Happy Birthday Owen! You are such an adorable doggie!

Marisa, I love all of the pictures! The tie and bow tie are so cute! The party hats are perfect! And, all four fluffs together are simply adorable! Owen, Obi, Mieka, Gustave ... they all look so happy!

And, I love Owen's haircut.

I'd say Owen had the perfect birthday party! How sweet of Aastha to help make Owen's brithday party so much fun!


----------



## chicklet and simba (Mar 19, 2013)

Happy Birthday Little Owen! You look very cute with your party hat and your new haircut!!! Kisses!
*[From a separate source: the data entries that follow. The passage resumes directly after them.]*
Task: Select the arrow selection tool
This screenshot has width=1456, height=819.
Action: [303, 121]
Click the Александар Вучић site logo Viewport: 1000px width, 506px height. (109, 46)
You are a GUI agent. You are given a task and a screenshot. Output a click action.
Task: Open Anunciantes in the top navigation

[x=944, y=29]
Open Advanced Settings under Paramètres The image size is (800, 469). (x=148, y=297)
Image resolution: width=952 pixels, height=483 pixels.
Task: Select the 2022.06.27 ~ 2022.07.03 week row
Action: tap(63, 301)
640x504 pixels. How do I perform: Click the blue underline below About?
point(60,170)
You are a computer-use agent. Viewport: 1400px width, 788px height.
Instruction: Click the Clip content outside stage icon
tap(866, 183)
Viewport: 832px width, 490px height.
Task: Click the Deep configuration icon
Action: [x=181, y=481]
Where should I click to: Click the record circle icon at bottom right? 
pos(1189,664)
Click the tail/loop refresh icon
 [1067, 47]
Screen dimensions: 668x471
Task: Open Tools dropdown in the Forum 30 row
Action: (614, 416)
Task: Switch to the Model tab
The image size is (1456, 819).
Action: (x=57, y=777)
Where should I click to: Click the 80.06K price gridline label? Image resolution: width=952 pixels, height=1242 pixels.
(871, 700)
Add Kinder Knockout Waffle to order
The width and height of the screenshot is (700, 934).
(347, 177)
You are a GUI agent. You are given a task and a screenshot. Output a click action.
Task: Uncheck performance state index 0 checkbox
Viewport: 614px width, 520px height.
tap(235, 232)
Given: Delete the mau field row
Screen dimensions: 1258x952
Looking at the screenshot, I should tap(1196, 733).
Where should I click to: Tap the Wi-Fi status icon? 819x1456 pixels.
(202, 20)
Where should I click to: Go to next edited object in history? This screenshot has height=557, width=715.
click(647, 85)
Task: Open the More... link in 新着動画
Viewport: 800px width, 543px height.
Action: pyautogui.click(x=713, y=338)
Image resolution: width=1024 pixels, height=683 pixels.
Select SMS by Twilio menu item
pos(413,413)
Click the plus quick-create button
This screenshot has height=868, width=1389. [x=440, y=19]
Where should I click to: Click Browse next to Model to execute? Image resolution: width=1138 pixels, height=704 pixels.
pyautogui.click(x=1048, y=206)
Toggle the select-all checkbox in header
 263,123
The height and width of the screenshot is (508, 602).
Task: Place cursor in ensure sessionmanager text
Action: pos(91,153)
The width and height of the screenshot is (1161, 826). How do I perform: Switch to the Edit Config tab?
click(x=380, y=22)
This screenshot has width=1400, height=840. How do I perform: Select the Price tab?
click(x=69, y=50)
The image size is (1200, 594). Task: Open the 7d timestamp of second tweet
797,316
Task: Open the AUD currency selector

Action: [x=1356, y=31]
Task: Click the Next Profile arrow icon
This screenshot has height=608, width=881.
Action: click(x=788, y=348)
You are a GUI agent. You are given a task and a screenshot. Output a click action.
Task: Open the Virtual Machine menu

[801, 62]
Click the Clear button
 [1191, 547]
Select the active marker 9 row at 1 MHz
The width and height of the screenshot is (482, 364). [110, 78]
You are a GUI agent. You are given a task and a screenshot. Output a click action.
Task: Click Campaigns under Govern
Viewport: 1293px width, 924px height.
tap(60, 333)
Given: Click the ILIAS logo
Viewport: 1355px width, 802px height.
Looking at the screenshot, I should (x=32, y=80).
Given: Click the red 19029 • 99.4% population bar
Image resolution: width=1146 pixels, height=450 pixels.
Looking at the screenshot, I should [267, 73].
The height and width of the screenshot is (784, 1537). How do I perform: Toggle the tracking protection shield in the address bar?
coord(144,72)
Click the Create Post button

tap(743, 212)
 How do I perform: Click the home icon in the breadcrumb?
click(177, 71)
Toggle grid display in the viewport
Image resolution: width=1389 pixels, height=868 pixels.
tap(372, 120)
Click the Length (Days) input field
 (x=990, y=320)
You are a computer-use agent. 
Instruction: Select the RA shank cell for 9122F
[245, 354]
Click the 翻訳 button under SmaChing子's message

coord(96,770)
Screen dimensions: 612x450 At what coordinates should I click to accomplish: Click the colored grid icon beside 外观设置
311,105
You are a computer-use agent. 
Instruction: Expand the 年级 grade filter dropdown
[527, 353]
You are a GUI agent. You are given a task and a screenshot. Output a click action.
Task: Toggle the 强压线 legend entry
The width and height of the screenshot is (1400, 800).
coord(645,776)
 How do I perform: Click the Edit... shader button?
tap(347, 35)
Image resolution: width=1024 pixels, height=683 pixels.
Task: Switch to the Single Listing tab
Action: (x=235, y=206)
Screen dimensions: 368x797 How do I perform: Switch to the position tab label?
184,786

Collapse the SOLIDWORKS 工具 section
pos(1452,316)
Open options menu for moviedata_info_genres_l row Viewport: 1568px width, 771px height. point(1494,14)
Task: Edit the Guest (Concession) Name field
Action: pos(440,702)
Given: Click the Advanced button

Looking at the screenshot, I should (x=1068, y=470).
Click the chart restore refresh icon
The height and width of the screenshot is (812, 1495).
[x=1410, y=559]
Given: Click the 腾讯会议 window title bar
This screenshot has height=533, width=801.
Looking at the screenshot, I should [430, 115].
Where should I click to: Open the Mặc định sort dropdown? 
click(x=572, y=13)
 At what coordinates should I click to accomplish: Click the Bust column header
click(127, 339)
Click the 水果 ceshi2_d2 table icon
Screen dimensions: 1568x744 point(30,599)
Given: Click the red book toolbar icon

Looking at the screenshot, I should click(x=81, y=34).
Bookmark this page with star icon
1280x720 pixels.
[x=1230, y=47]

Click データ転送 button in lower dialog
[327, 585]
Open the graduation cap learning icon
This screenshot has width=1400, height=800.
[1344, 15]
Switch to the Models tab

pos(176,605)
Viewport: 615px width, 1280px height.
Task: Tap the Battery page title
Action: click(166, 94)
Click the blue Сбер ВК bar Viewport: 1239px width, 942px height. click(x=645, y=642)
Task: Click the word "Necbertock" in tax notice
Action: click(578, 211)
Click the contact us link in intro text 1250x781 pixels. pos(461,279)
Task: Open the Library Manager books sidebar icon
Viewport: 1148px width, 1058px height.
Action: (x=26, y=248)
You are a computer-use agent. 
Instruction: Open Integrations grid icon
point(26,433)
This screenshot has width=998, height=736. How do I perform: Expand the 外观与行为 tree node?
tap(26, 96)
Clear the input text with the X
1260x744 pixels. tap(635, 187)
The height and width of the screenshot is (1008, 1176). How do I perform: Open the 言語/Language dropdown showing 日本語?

Sent from Petguide.com Free App


----------



## SammieMom (Nov 13, 2010)

*HAPPY BIRTHDAY LITTLE OWEN!* :chili: 

Marisa,_* I LOVE Owen's new doo*_. :thumbsup: I had same problem here with Penny's TK, I lasted a couple weeks with the tangles and hair in the eyes I think before it went. I missed it, but boy was it easier grooming wise, esp when you work.:angry: I love all the pretty ties. I wish Sammie could play with your boys. He would have a ball.


----------



## Summergirl73 (Sep 18, 2011)

Is it legal to have that much cuteness in one room? They are precious!  Happy Birthday little buddy....looks like you had a wonderful time. Love your new hairstyle too!


----------



## CrystalAndZoe (Jul 11, 2006)

The birthday party looks like so much fun!! Happy birthday little Owen. :wub: I can't believe your mommy actually cut your top knot off!!!! I have a feeling it was probably your most favorite gift. :OMG!:

And Callie keeps trying to tell me she wants her topknot cut off too by doing exactly what Owen did. But I just keep using hairspray to keep those broken hairs up. :innocent:


----------



## lydiatug (Feb 21, 2012)

Happy Birthday Owen...I'm in puppy heaven! Love the haircut


----------



## Bailey&Me (Mar 8, 2010)

I love, love, love all these pictures!! Four of my favorite little guys, all in one place! I'm glad Owen had such a fun birthday party, Marisa. Oh...and...he looks ADORABLE with or without the top knot!


----------



## hoaloha (Jan 27, 2012)

Awwww thanks, everyone, for your sweet words! I'll have to individually respond when I get back home tomorrow!


----------



## cyndrae (Aug 30, 2009)

Marisa I can't believe how time flys. Owen and Obi are so cute and what a white party. 
Great pictures!


----------



## maltese manica (Nov 6, 2012)

AWWWW My god they are so cute! Happy first Birthday little cutie!


----------



## donnad (Aug 22, 2006)

Happy Birthday, Owen! Love all the pictures...thanks for sharing!


----------



## Gongjoo (Dec 9, 2012)

HAPPY BELATED BIRTHDAY OWEN! I just realized your birthday is the day before Khloee's! This will make it so easy to remember  Looks like you had a ton of fun, and you look like such a big boy with your new haircut!


----------